**The task**: The answer should consist of each line from the data below that includes "Para".

** Opening Records provided block **

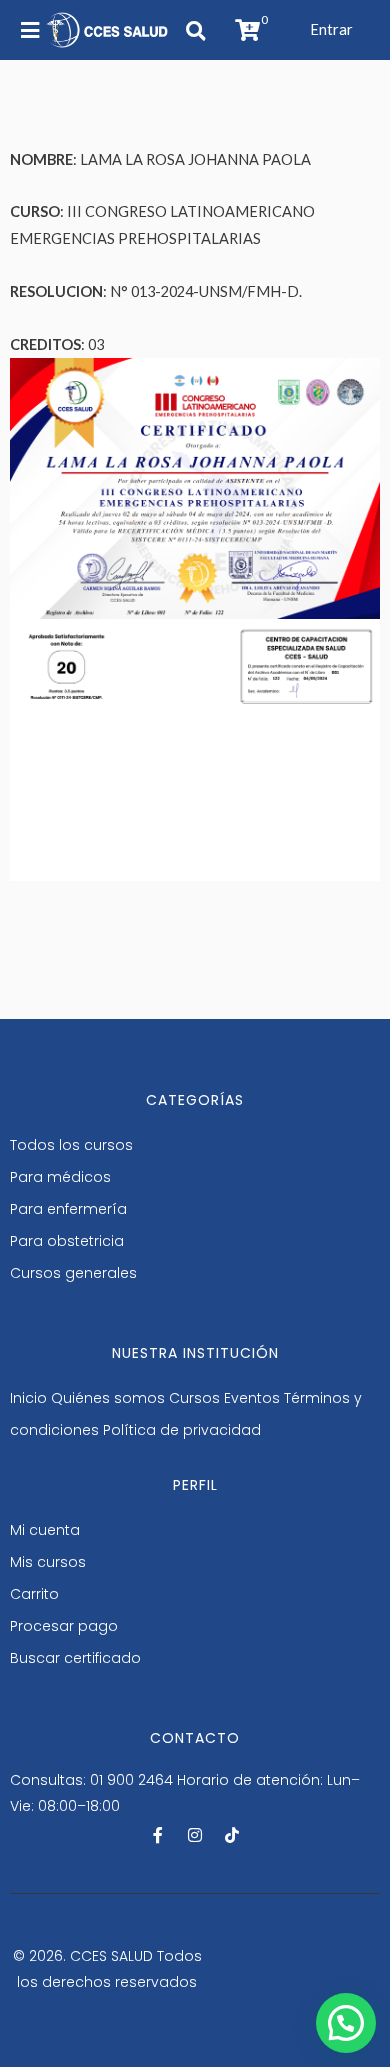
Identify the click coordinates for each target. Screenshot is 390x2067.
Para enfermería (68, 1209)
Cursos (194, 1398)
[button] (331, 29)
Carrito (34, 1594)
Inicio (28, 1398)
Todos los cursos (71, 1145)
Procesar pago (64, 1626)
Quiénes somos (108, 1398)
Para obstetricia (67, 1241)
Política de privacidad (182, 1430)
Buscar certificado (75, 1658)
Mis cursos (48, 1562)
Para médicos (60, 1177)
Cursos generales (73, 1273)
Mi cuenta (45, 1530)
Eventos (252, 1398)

** Closing Records provided block **

**Response area**:
Para enfermería (68, 1209)
Para obstetricia (67, 1241)
Para médicos (60, 1177)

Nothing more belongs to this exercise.